Jul 26, 2012

Will the addition of backdoors that enable monitoring hurt the adoption of VoIP?

Skype's architecture was apparently changed recently to allow backdoor access to calls/messages. I'm sure the government LOVES this, in light of their ongoing efforts to expand warrantless wire taps, and seeing as how they has issued literally hundreds of thousands of National Security Letters since 2003, which also do not require a warrant, to gain access to what most people would consider private information. This makes me leery for a couple of reasons. As I have probably already given away, I think that over the past decade, the erosion of privacy that has occurred is seriously alarming. This is especially true in light of the concentration of information with single entities. For example, since I am an Android user, Google "knows" my call records, location history, text messages, IMs, search history...and I'm sure a few other things I am forgetting. Plus, when someone says "backdoor", I hear "vulnerability."

So the inclusion of backdoors to allow access to VoIP calls such as was apparently added to Skype makes me pretty unhappy. Not only because I don't like The Man having ready access to my calls just on principle, but also because if there is a backdoor, there can be a backdoor exploit. Am I running around all alone in my tinfoil cap, or could VoIP backdoors cause people and companies to think twice before adopting a VoIP system?


Well, the fact that Skype is making chats and user data more accessible to police made the front page of Reddit this morning, so I would say that people are taking notice of it.  Even so, the constant stream of revelations about how little privacy we now have in many of our daily activities can have a desensitizing effect.  This sometimes leads me to ask, ala Bob Dole, "Where is the outrage?"


I don't buy the argument that if you aren't doing anything wrong you shouldn't mind being monitored.  I mind anytime someone is looking over my shoulder, whether or not I am doing anything "wrong".  One problem is that if you give away your privacy, probably for a superficially good cause, it is hard to recapture it.  It's kind of like that old saying, "Give them and inch and they will take a mile."  Remember The Patriot Act, supposedly drafted to fight terrorism.  Remember how quickly they started airing commercials saying if you bought marijuana, you were supporting terrorism?  It is just too easy to expand the original intent of a law to extents that are far beyond what was originally intended.   


I don't know if Skype is sharing records without warrants or not.  They shouldn't be, but who knows.  Maybe they just give up the data when asked, and charge police an "administrative fee" to turn it into a profit vector, just like AT&T, Verizon, et al are doing with cell phone records.

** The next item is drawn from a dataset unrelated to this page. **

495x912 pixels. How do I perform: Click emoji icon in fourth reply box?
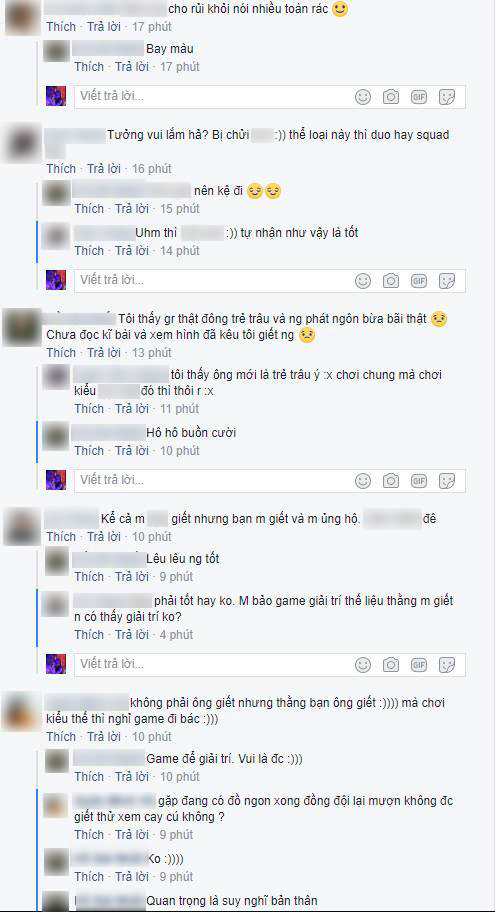363,665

Until there is legislation to address the privacy issues of new and/or developing technology, such as VoIP, there is no guarantee of privacy for anyone really.  The tendency is actually the other way, in both the US and Canada, where there have been numerous attempt to actually increase warrantless police surveillance power.  I doubt it will be a serious drag on adoption, though, even though to a degree I think it should be.    

I gave up Skype for Facetime, though I'm sure Facetime probably has its share of that stuff. I doubt most people will care though since the vast majority aren't doing stuff the government would care about anyway.

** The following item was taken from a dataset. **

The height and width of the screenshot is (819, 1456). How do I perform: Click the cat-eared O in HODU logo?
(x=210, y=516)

But folks very mindful of their privacy might avoid using it. Then again they probably didn't use such services in the first place, and might have kept a lot of their interaction offline to begin with.

I guess it's up to each individual to decide if the backdoor stuff warrants not using these kinds of services. I find Facetime to be far too convenient to give up. The government would be bored to death if it listened in on my conversations. Heh, heh. But hey, it's their time and they can waste it if they want to right? ;)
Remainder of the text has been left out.